» **Assignment**:
Take the data below and copy exactly the lines starting at the one with "Gothic Novel Rock (347, 2035)" and finishing at the one with "Solar Fake (368, 2088)", both included.

» **Input data**:
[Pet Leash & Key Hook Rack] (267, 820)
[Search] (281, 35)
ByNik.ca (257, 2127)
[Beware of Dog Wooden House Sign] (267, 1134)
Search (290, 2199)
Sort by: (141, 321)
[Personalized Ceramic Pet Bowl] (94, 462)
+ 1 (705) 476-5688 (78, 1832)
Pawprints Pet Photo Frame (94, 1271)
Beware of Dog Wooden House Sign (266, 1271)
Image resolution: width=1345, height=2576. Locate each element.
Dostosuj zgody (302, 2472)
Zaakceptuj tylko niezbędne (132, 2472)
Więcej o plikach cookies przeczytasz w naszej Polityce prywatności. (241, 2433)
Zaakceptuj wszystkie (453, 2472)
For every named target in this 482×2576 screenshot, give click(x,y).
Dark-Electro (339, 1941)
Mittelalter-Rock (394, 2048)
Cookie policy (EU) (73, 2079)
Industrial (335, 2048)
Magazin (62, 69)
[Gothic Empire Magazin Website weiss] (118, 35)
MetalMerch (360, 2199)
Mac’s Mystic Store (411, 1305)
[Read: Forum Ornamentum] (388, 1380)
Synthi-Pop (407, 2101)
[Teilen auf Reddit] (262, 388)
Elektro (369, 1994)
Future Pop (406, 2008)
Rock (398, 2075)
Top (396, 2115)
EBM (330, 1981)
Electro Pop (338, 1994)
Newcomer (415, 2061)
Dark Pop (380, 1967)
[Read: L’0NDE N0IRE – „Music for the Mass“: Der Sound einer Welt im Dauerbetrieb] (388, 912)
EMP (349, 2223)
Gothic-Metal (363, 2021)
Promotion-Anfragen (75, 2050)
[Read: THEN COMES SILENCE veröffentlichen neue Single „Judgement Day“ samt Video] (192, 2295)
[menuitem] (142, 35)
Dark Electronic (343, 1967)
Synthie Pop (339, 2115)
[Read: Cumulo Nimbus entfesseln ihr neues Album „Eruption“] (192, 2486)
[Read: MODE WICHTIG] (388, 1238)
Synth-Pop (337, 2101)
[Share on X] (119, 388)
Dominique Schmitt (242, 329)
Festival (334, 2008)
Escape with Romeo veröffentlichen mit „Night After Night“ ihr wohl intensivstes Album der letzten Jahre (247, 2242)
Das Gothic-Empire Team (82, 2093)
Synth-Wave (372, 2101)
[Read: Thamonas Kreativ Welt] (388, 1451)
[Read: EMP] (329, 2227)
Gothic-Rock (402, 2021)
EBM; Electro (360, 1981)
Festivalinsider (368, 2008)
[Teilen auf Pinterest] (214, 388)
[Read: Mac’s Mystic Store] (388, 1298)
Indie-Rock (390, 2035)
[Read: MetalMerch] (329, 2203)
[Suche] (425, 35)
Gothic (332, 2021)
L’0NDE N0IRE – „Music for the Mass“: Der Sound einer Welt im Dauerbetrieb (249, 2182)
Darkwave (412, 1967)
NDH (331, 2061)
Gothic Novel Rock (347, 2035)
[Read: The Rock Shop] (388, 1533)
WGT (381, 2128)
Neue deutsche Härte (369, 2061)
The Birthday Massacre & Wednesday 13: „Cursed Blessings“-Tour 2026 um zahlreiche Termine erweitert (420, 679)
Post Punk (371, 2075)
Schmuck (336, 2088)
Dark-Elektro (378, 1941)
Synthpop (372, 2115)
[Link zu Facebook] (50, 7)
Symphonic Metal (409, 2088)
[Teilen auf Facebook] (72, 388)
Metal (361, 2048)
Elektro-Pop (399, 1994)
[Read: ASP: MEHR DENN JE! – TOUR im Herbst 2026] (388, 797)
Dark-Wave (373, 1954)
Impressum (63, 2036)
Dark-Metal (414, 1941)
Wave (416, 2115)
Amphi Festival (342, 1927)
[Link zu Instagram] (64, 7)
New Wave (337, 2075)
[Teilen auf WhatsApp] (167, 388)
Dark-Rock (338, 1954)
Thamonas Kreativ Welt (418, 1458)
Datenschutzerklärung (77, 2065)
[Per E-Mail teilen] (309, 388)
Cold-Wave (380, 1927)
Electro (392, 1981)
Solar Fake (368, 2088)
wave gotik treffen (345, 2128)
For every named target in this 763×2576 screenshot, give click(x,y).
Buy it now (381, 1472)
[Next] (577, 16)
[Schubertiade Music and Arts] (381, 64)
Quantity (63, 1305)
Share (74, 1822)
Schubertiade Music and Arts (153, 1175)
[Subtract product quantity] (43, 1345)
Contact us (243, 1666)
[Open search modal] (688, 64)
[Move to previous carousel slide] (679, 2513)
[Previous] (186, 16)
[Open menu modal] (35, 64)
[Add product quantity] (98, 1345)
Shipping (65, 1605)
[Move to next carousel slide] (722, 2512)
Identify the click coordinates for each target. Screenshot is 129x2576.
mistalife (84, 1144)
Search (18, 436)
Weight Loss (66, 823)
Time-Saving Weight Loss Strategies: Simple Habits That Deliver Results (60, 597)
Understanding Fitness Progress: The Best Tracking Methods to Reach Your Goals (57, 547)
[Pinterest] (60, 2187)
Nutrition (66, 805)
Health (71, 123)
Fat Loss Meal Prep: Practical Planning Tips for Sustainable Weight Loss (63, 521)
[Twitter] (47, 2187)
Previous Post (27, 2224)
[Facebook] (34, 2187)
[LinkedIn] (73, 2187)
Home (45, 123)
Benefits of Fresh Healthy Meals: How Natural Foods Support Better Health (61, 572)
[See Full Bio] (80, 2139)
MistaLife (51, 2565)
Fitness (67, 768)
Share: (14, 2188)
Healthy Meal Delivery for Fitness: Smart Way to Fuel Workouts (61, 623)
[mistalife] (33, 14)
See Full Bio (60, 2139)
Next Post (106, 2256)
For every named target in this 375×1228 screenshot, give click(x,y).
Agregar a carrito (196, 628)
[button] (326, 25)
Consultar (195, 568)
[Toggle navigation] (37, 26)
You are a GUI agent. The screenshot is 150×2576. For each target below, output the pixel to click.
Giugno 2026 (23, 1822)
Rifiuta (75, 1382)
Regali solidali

» **Answer box**:
Gothic Novel Rock (347, 2035)
[Read: The Rock Shop] (388, 1533)
WGT (381, 2128)
Neue deutsche Härte (369, 2061)
The Birthday Massacre & Wednesday 13: „Cursed Blessings“-Tour 2026 um zahlreiche Termine erweitert (420, 679)
Post Punk (371, 2075)
Schmuck (336, 2088)
Dark-Elektro (378, 1941)
Synthpop (372, 2115)
[Link zu Facebook] (50, 7)
Symphonic Metal (409, 2088)
[Teilen auf Facebook] (72, 388)
Metal (361, 2048)
Elektro-Pop (399, 1994)
[Read: ASP: MEHR DENN JE! – TOUR im Herbst 2026] (388, 797)
Dark-Wave (373, 1954)
Impressum (63, 2036)
Dark-Metal (414, 1941)
Wave (416, 2115)
Amphi Festival (342, 1927)
[Link zu Instagram] (64, 7)
New Wave (337, 2075)
[Teilen auf WhatsApp] (167, 388)
Dark-Rock (338, 1954)
Thamonas Kreativ Welt (418, 1458)
Datenschutzerklärung (77, 2065)
[Per E-Mail teilen] (309, 388)
Cold-Wave (380, 1927)
Electro (392, 1981)
Solar Fake (368, 2088)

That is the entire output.